### [Petunjuk latihan]
Tolong sebutkan berapa baris di bawah yang memuat kata "number", dan jawab hanya dengan angkanya. Huruf besar dan kecil dibedakan.

(Data penunjukan target)

□ □ □

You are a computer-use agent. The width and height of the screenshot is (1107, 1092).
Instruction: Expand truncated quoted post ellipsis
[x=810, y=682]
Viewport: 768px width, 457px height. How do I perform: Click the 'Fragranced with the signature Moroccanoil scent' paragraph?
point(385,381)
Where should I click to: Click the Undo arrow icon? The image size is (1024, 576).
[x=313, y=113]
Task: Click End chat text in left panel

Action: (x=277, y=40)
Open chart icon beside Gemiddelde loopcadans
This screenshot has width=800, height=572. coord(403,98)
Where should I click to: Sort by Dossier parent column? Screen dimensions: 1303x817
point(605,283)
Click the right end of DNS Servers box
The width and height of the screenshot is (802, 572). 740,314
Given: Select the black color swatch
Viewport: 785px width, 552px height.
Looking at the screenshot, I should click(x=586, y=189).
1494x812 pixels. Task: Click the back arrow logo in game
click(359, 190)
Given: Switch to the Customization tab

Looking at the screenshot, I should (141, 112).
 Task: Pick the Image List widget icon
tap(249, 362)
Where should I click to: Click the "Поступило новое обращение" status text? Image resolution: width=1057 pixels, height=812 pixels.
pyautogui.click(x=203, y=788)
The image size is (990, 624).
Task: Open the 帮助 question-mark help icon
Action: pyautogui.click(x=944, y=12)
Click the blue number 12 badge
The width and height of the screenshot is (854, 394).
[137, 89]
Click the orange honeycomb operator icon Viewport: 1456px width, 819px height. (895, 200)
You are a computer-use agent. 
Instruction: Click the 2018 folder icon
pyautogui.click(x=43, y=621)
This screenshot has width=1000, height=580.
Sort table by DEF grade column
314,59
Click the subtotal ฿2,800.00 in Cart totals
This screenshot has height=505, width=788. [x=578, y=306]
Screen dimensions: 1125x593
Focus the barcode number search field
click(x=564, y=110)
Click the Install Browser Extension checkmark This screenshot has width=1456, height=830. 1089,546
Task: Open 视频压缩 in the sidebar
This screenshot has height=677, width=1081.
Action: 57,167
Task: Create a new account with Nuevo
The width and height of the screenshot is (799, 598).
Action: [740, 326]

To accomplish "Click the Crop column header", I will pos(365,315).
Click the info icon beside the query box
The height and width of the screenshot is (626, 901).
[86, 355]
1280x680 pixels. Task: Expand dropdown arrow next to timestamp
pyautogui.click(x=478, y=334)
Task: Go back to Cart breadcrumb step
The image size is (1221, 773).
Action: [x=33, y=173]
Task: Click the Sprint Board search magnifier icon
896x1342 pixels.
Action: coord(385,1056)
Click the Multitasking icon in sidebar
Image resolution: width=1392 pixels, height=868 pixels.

□ □ □

### [Jawaban tugas]
2